Variants of unknown significance are "admittedly the biggest challenge right now for NGS in a clinical setting," Biggs said, and no standard has emerged yet for assessing whether a novel variant is causative or not. "Everyone is wrestling with that same issue."
Aviir is in the process of building an in-house database of known disease-causing mutations, drawing on publicly available resources, which it will complement with its own variants. Many genetic testing labs keep proprietary variant databases, but Biggs said several efforts are underway to aggregate variant data and make it publicly available. "While [proprietary databases] may serve the commercial interest of a testing laboratory, in many cases [they] do not serve the interest of patients," he said.
Pricing for Aviir's NGS tests is still being determined. "We're certainly well aware of the competitive landscape in this area, as well as the rapidly evolving CPT coding and reimbursement landscape around NGS and molecular testing in general," Biggs said.
Prices can vary a lot, he added, because much of clinical testing is done under contract with specific payors. Insurance providers typically negotiate reimbursement rates with clinical laboratories, so list prices are of "limited value."
Several other laboratories – such as Partners Healthcare Center for Personalized Genetic Medicine and GeneDx – are already offering NGS-based inherited cardiovascular disease tests similar to Aviir's. "In the end, it becomes an issue of performance, pricing, and customer service," Biggs said.
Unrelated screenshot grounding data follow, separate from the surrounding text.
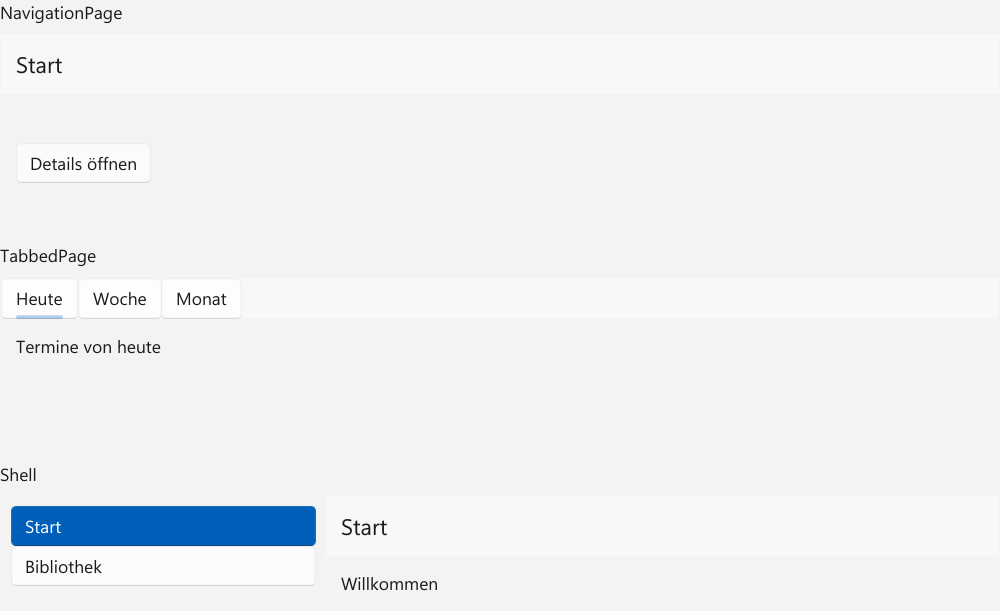Viewport: 1000px width, 611px height.
Task: Click the blank space right of Willkommen
Action: [x=719, y=584]
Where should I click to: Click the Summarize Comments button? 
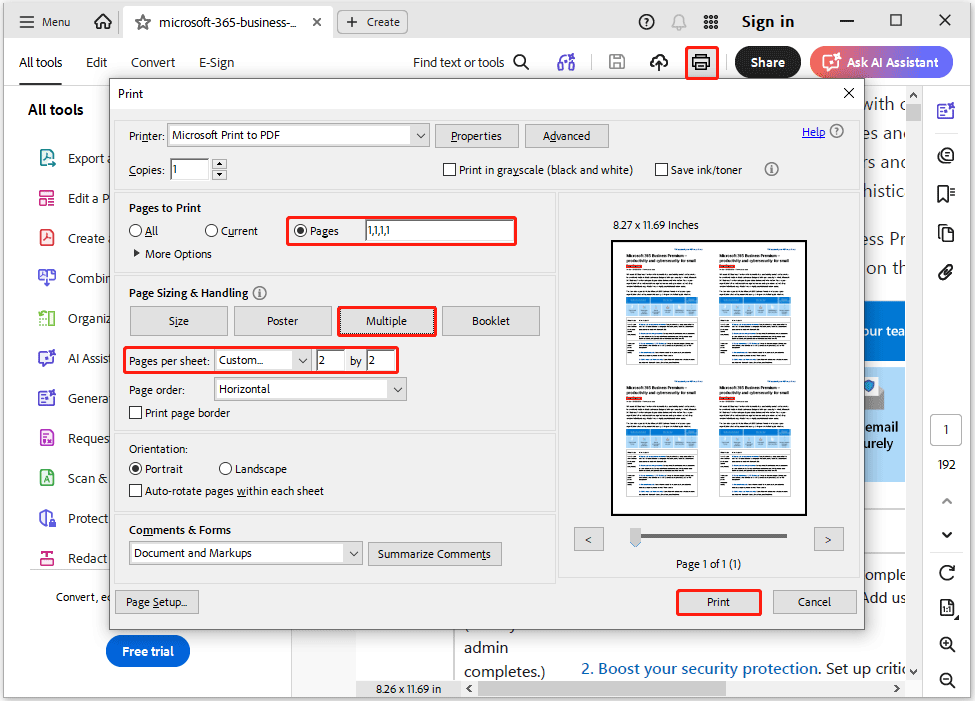coord(434,553)
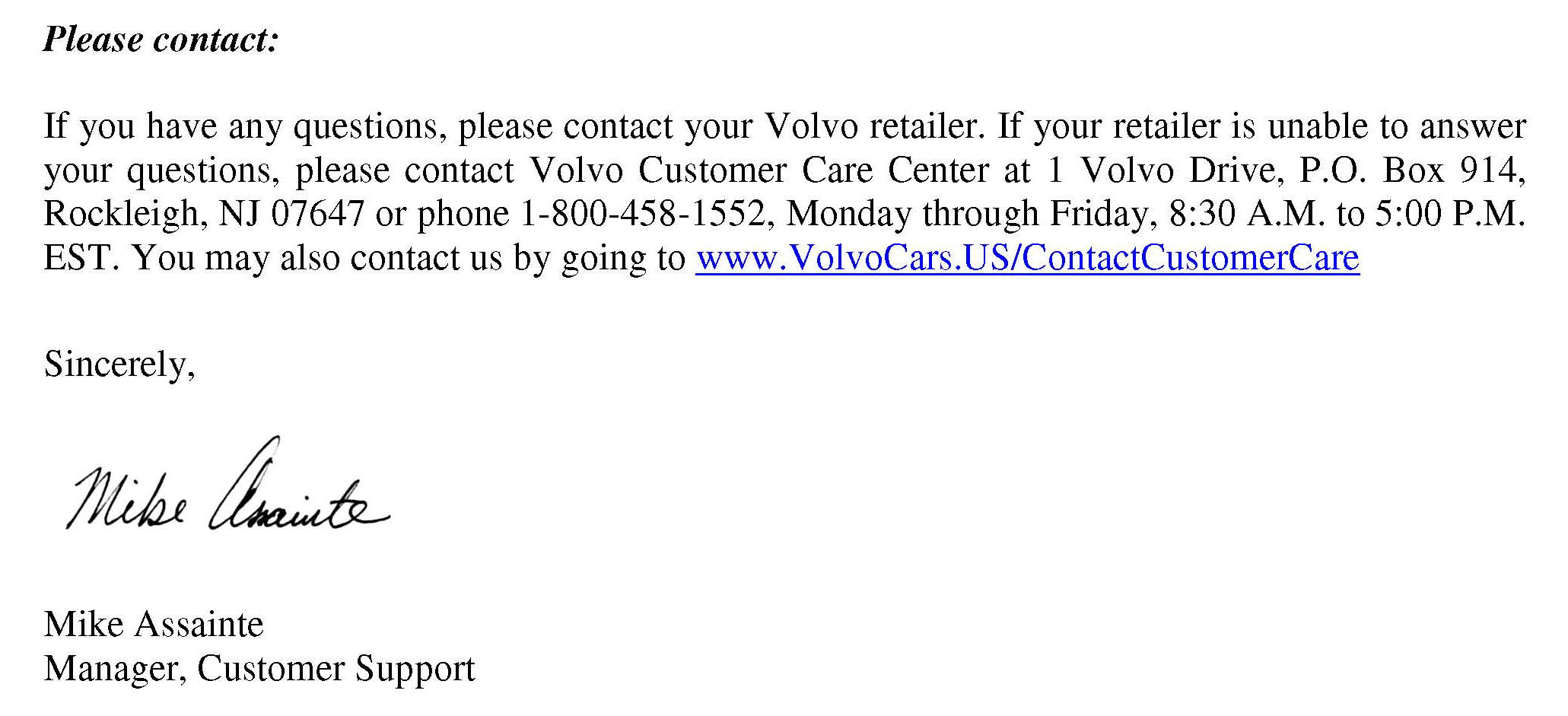Click the phone number 1-800-458-1552

(x=643, y=213)
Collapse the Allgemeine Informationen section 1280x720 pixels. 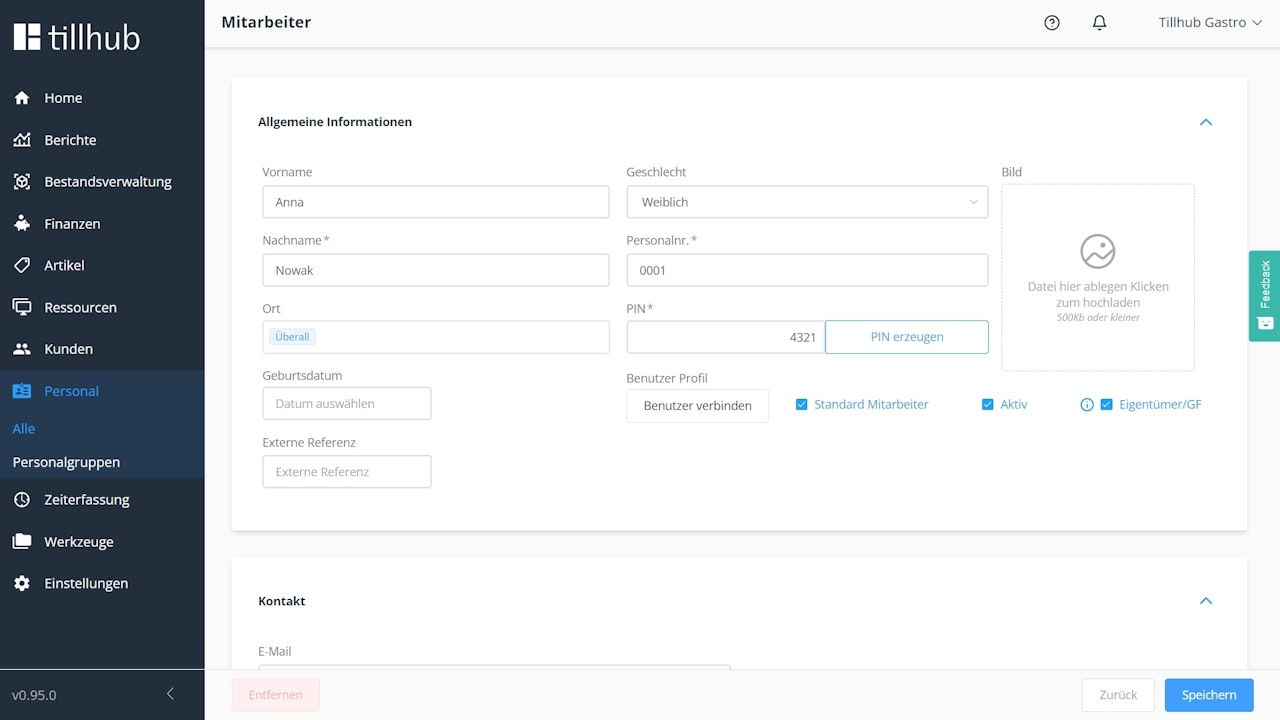pyautogui.click(x=1206, y=122)
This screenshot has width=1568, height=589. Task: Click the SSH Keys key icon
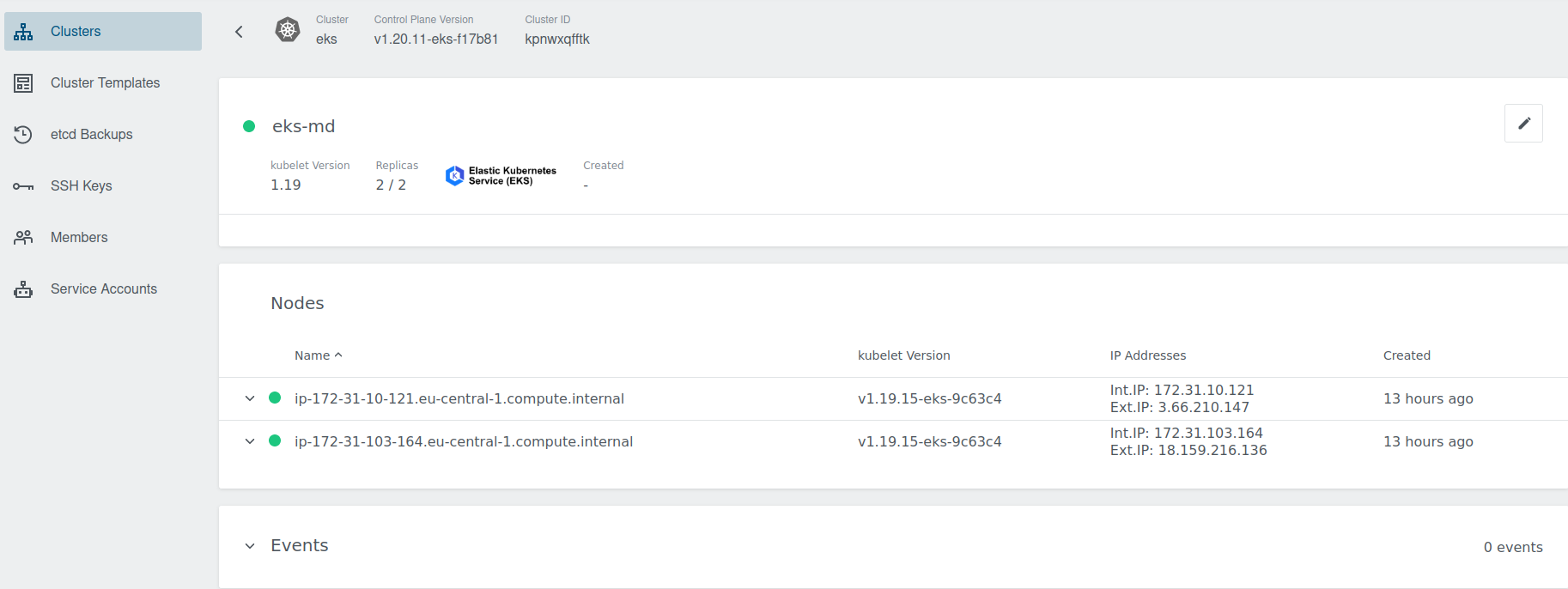coord(23,186)
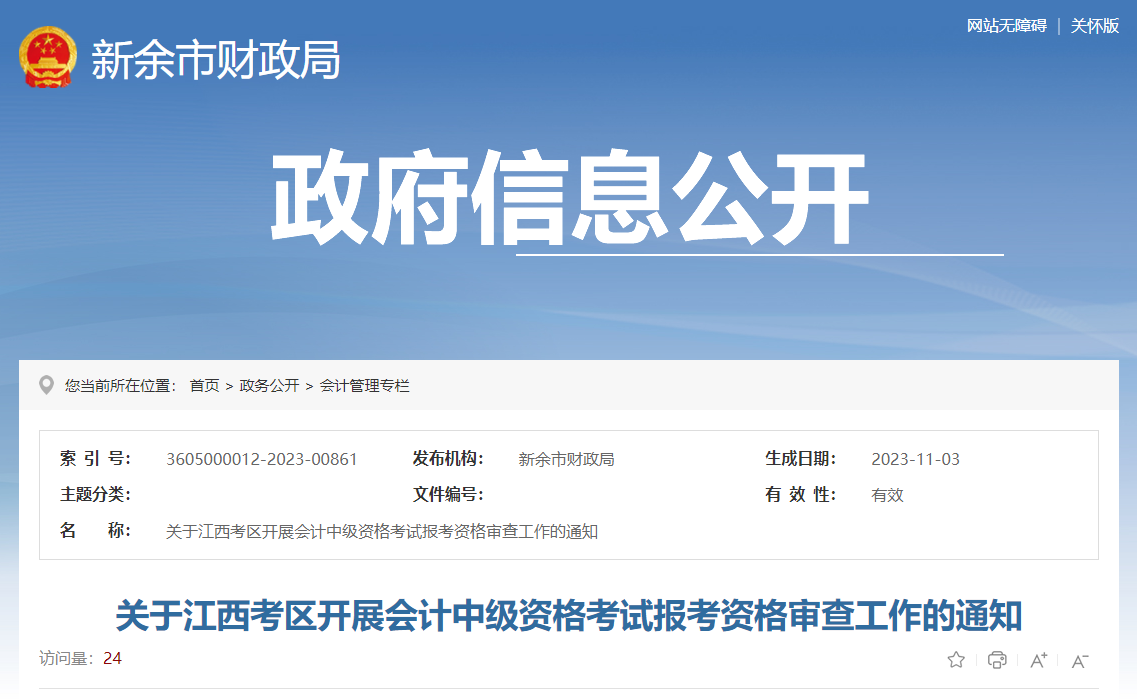Click the A- icon to shrink text
The height and width of the screenshot is (699, 1137).
[1079, 660]
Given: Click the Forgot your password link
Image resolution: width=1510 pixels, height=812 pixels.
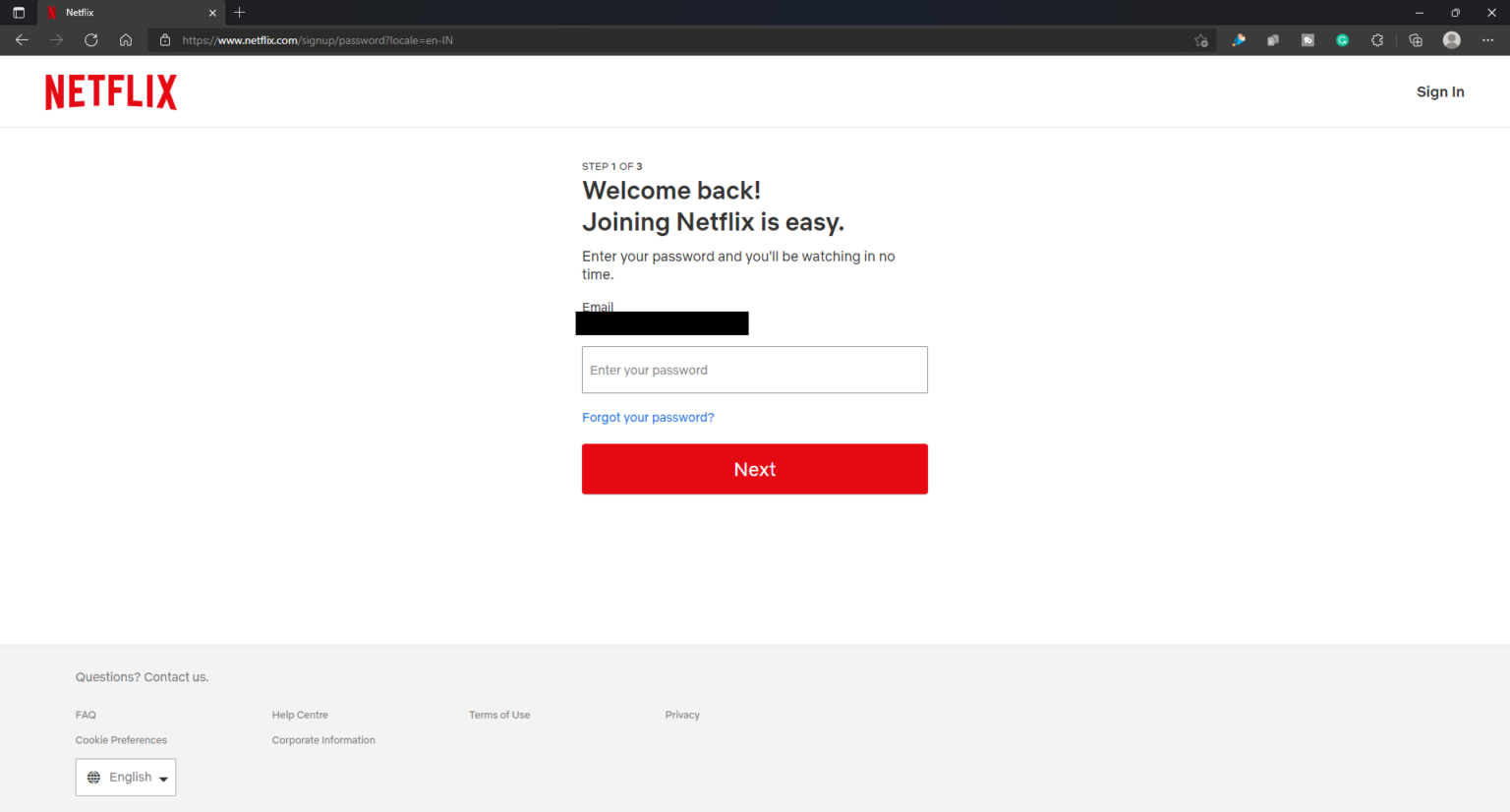Looking at the screenshot, I should coord(648,418).
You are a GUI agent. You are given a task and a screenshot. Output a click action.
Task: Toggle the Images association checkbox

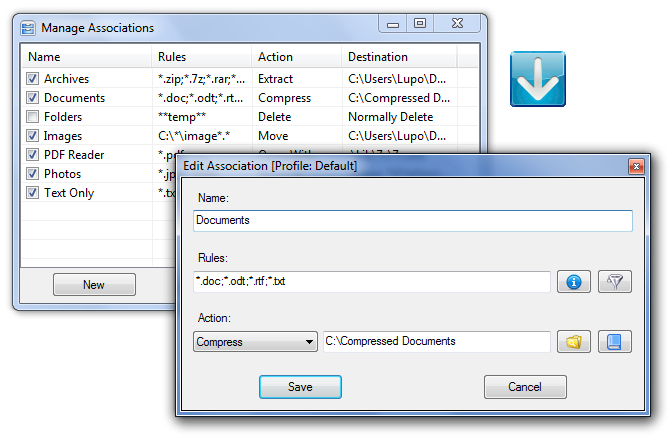coord(33,136)
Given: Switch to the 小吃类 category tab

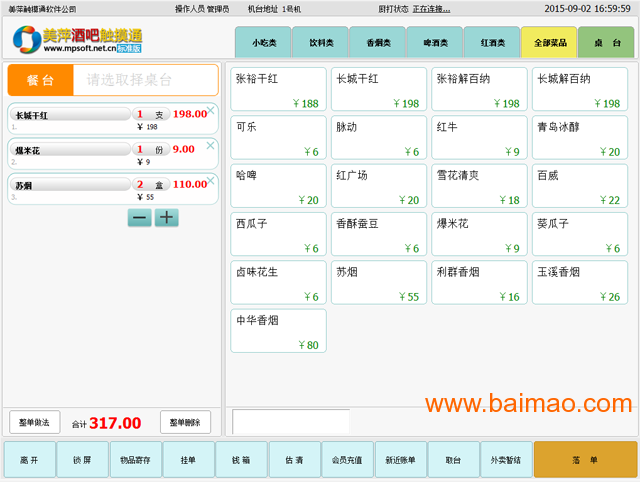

As it is launching its first NGS tests, Aviir is already "actively looking" into expanding the underlying panel beyond 70 genes. "We really wanted to use this initial offering − 70 genes, 1,500 exons, 18 indications − as a model system on which to build our internal capabilities," Biggs said. File management and data processing, for example, are fully automated. In the future, Aviir may scale testing to the full exome or even genome, and may expand beyond cardiovascular diseases, he said.